[HN Gopher] Download the Entire Wikimedia Database
___________________________________________________________________
Download the Entire Wikimedia Database
Author : surround
Score : 49 points
Date : 2021-03-06 20:46 UTC (2 hours ago)
(HTM) web link (dumps.wikimedia.org)
(TXT) w3m dump (dumps.wikimedia.org)
| orblivion wrote:
| You can also get it in a user-friendly format with the
| application Kiwix (https://www.kiwix.org/) if that's your use
| case. PC, phone, or server. You get subsets of the data, and
| images are smaller to save space.
| MeinBlutIstBlau wrote:
| Kiwix use is still somewhat hit or miss when browsing. Im not
| sure how it handles text parsing but it either takes forever or
| doesn't return results making it sort of unusable.
|
| But it's still a fantastic and incredible piece of software.
| When it gets to the point where I can portably keep the full
| 60gb zim file seemlessly, it will change simple computer for
| low broadband areas. Imagine the uses as a portable and
| versatile database that could accept json, html/css, data to
| make your own offline encyclopedias!
| kregasaurusrex wrote:
| It's useful to browse on a phone if you have limited mobile
| data, and the text-only English Wikipedia fits onto a modern
| micro SD card.
| karlicoss wrote:
| Wouldn't it be cool if Steam supported distributing offline
| Wikipedia database? It's just a few gigs (depending on
| languages/images/etc, but it fits the DLC model perfectly), and
| it already uses bittorrent.
| dwheeler wrote:
| I'm so glad the download-entire-wikipedia function continues to
| exist. That will help counter the "lost the entire library
| problem" from the city of Alexandria. To be fair, Wikipedia only
| has summaries, not the detailed material, but it's still
| important.
| tablespoon wrote:
| > I'm so glad the download-entire-wikipedia function continues
| to exist. That will help counter the "lost the entire library
| problem" from the city of Alexandria. To be fair, Wikipedia
| only has summaries, not the detailed material, but it's still
| important.
|
| Personally, I think Wikipedia's quality is too poor for that.

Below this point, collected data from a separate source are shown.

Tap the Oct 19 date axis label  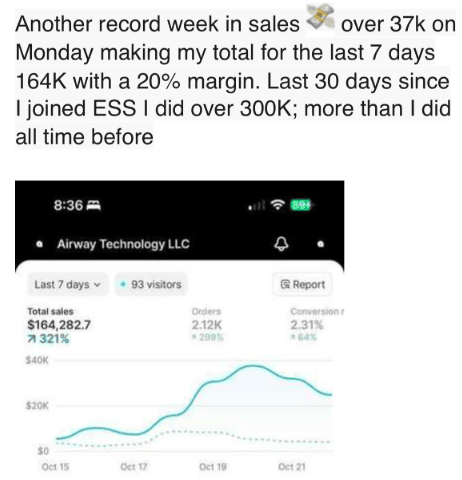[x=213, y=467]
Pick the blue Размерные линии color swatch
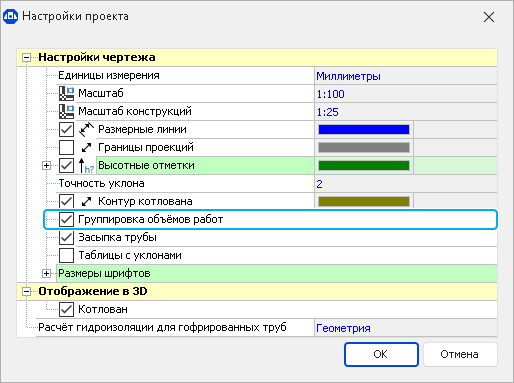This screenshot has height=383, width=514. pos(364,129)
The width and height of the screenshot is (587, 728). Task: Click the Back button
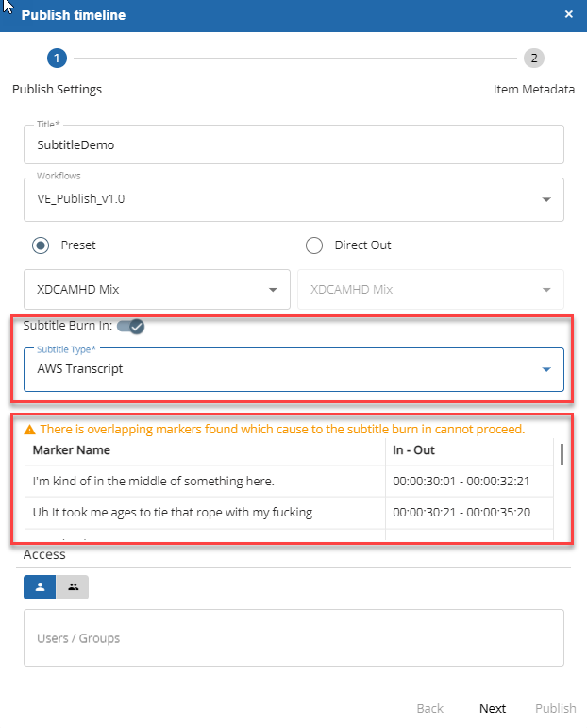[x=429, y=708]
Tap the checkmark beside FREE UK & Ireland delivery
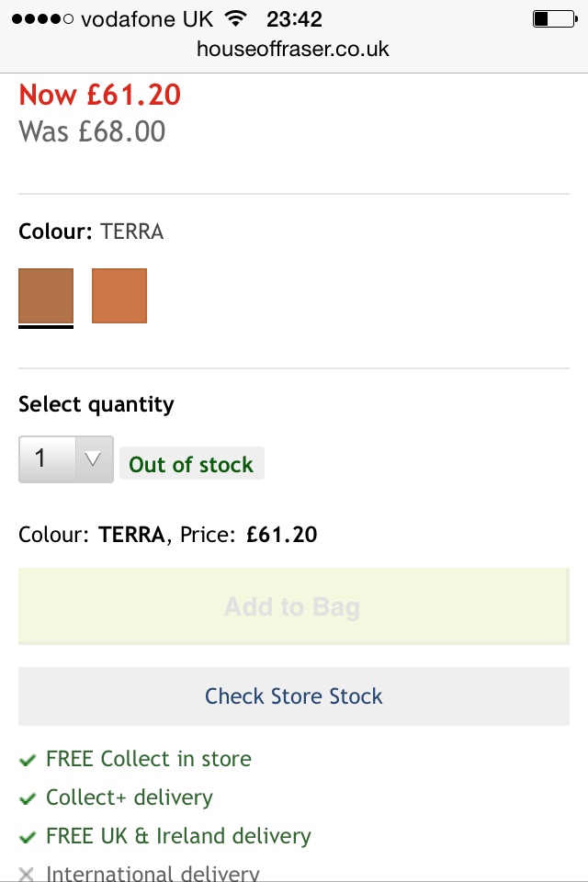Image resolution: width=588 pixels, height=882 pixels. tap(28, 837)
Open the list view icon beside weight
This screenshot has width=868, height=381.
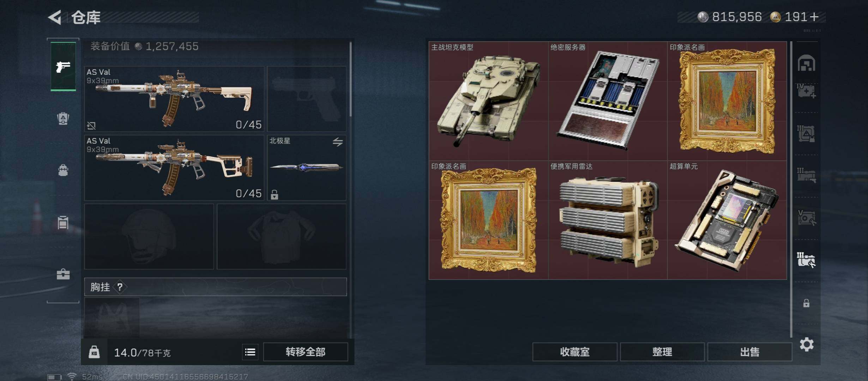pos(250,352)
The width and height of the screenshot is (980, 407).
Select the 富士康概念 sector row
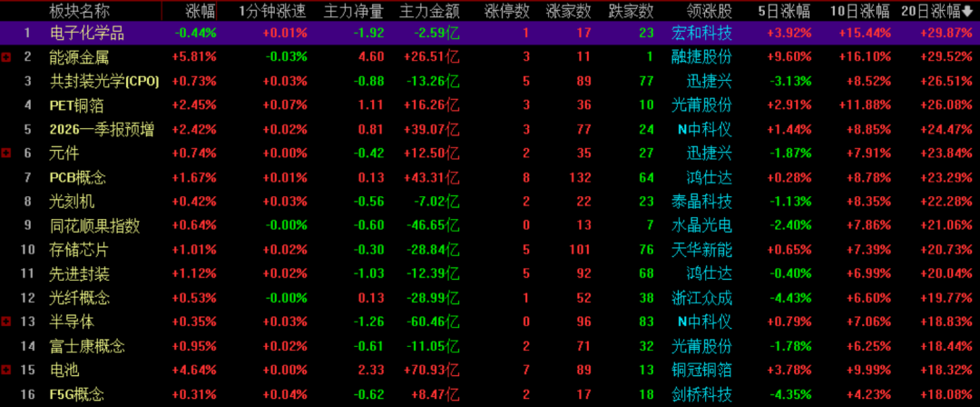pyautogui.click(x=86, y=345)
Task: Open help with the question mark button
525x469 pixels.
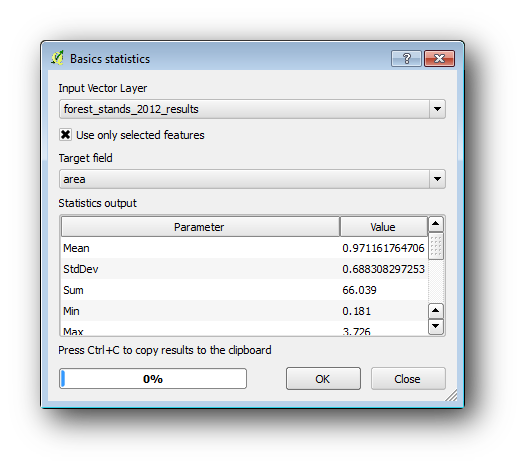Action: 406,59
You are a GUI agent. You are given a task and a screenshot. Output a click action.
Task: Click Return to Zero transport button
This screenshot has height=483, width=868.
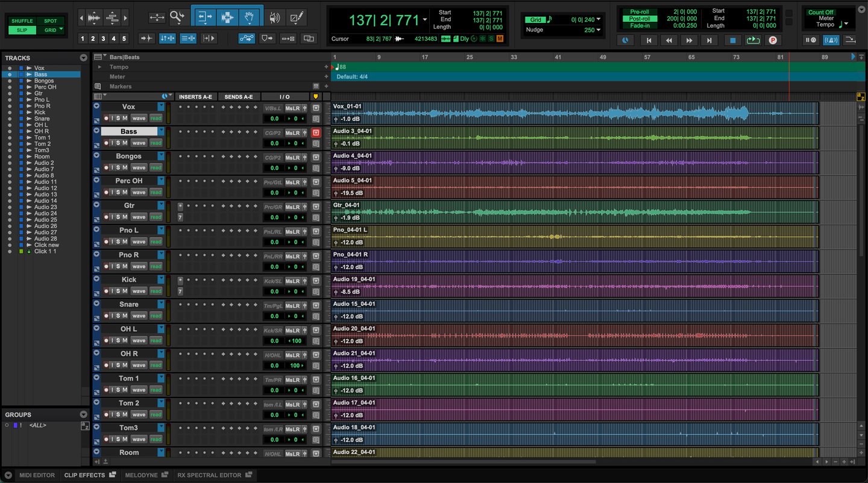pyautogui.click(x=649, y=40)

| Plus, it's digital, so when our civilization is at risk of
| "[losing] the entire library" it probably would have already
| lost the ability to maintain the computer systems to access
| Wikipedia dumps.
| smoldesu wrote:
| The content on Wikipedia is really not that bad. Obviously a
| Wikipedia article will never be the final say on any specific
| subject, but it tends to do a pretty good of aggregating
| sources and condensing it into a reader-friendly synopsis.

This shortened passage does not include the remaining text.